### [REQUIRED TASK]
Reproduce every item below word for word, keeping each line as it appears.

### [MATERIALS PROVIDED]
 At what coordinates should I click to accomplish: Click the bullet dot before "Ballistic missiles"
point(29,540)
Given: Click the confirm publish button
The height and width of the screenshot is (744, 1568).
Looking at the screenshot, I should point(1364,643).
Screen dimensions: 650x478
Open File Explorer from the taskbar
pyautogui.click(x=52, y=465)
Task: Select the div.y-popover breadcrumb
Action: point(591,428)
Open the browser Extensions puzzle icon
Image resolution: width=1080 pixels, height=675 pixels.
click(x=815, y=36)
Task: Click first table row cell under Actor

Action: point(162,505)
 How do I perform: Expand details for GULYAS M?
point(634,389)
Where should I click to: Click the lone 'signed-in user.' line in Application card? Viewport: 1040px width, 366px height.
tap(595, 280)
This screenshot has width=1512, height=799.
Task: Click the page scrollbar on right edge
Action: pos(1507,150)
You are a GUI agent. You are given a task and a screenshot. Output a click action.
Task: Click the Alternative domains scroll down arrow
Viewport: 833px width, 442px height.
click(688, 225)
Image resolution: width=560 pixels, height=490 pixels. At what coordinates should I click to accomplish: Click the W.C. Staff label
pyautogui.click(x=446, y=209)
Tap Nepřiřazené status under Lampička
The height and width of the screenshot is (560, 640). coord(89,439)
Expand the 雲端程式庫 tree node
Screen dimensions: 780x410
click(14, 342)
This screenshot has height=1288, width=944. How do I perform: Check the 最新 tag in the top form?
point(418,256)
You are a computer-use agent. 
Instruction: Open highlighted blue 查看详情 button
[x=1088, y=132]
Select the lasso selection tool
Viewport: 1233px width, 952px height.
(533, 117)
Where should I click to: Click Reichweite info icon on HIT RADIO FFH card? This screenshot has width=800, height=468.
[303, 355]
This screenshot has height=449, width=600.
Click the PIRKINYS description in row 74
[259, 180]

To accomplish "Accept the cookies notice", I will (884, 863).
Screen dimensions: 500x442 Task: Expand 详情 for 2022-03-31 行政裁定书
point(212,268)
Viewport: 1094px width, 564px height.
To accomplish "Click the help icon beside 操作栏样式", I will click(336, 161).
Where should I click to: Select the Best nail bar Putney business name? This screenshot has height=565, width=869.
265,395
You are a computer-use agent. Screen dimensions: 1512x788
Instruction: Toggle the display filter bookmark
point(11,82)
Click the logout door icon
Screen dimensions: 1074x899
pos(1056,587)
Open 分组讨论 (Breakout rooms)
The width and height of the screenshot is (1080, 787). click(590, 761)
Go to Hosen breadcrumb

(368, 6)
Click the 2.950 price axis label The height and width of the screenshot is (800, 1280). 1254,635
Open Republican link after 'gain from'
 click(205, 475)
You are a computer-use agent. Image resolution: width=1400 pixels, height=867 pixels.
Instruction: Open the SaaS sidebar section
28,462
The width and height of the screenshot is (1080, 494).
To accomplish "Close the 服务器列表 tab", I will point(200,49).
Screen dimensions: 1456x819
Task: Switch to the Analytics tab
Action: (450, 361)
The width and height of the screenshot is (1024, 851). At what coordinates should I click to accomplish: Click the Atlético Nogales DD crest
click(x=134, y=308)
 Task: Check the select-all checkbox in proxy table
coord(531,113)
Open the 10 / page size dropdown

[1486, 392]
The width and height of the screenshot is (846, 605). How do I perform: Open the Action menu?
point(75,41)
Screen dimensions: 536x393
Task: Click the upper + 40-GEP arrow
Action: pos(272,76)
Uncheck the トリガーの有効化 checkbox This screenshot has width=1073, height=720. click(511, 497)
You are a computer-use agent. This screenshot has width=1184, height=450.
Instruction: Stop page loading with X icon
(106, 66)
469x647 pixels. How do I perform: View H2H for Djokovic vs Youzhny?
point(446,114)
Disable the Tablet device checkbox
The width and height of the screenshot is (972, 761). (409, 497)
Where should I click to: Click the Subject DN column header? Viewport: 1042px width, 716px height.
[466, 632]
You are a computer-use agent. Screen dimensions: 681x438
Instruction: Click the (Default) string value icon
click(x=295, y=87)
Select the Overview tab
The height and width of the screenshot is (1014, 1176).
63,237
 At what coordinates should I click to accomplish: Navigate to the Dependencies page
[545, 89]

### [RESPONSE FOR THIS EXERCISE]
 At what coordinates should I click to accomplish: Click the bullet dot before "Ballistic missiles"
point(29,540)
Given: Click the confirm publish button
The height and width of the screenshot is (744, 1568).
Looking at the screenshot, I should point(1364,643).
Screen dimensions: 650x478
Open File Explorer from the taskbar
pyautogui.click(x=52, y=465)
Task: Select the div.y-popover breadcrumb
Action: point(591,428)
Open the browser Extensions puzzle icon
Image resolution: width=1080 pixels, height=675 pixels.
click(x=815, y=36)
Task: Click first table row cell under Actor

Action: point(162,505)
 How do I perform: Expand details for GULYAS M?
point(634,389)
Where should I click to: Click the lone 'signed-in user.' line in Application card? Viewport: 1040px width, 366px height.
tap(595, 280)
This screenshot has width=1512, height=799.
Task: Click the page scrollbar on right edge
Action: pos(1507,150)
You are a GUI agent. You are given a task and a screenshot. Output a click action.
Task: Click the Alternative domains scroll down arrow
Viewport: 833px width, 442px height.
click(688, 225)
Image resolution: width=560 pixels, height=490 pixels. At what coordinates should I click to accomplish: Click the W.C. Staff label
pyautogui.click(x=446, y=209)
Tap Nepřiřazené status under Lampička
The height and width of the screenshot is (560, 640). coord(89,439)
Expand the 雲端程式庫 tree node
Screen dimensions: 780x410
click(14, 342)
This screenshot has height=1288, width=944. How do I perform: Check the 最新 tag in the top form?
point(418,256)
You are a computer-use agent. 
Instruction: Open highlighted blue 查看详情 button
[x=1088, y=132]
Select the lasso selection tool
Viewport: 1233px width, 952px height.
(533, 117)
Where should I click to: Click Reichweite info icon on HIT RADIO FFH card? This screenshot has width=800, height=468.
[303, 355]
This screenshot has height=449, width=600.
Click the PIRKINYS description in row 74
[259, 180]

To accomplish "Accept the cookies notice", I will (884, 863).
Screen dimensions: 500x442 Task: Expand 详情 for 2022-03-31 行政裁定书
point(212,268)
Viewport: 1094px width, 564px height.
To accomplish "Click the help icon beside 操作栏样式", I will click(336, 161).
Where should I click to: Select the Best nail bar Putney business name? This screenshot has height=565, width=869.
265,395
You are a computer-use agent. Screen dimensions: 1512x788
Instruction: Toggle the display filter bookmark
point(11,82)
Click the logout door icon
Screen dimensions: 1074x899
pos(1056,587)
Open 分组讨论 (Breakout rooms)
The width and height of the screenshot is (1080, 787). click(590, 761)
Go to Hosen breadcrumb

(368, 6)
Click the 2.950 price axis label The height and width of the screenshot is (800, 1280). 1254,635
Open Republican link after 'gain from'
 click(205, 475)
You are a computer-use agent. Image resolution: width=1400 pixels, height=867 pixels.
Instruction: Open the SaaS sidebar section
28,462
The width and height of the screenshot is (1080, 494).
To accomplish "Close the 服务器列表 tab", I will point(200,49).
Screen dimensions: 1456x819
Task: Switch to the Analytics tab
Action: (450, 361)
The width and height of the screenshot is (1024, 851). At what coordinates should I click to accomplish: Click the Atlético Nogales DD crest
click(x=134, y=308)
 Task: Check the select-all checkbox in proxy table
coord(531,113)
Open the 10 / page size dropdown

[1486, 392]
The width and height of the screenshot is (846, 605). How do I perform: Open the Action menu?
point(75,41)
Screen dimensions: 536x393
Task: Click the upper + 40-GEP arrow
Action: pos(272,76)
Uncheck the トリガーの有効化 checkbox This screenshot has width=1073, height=720. click(511, 497)
You are a computer-use agent. This screenshot has width=1184, height=450.
Instruction: Stop page loading with X icon
(106, 66)
469x647 pixels. How do I perform: View H2H for Djokovic vs Youzhny?
point(446,114)
Disable the Tablet device checkbox
The width and height of the screenshot is (972, 761). (409, 497)
Where should I click to: Click the Subject DN column header? Viewport: 1042px width, 716px height.
[466, 632]
You are a computer-use agent. Screen dimensions: 681x438
Instruction: Click the (Default) string value icon
click(x=295, y=87)
Select the Overview tab
The height and width of the screenshot is (1014, 1176).
63,237
 At what coordinates should I click to accomplish: Navigate to the Dependencies page
[545, 89]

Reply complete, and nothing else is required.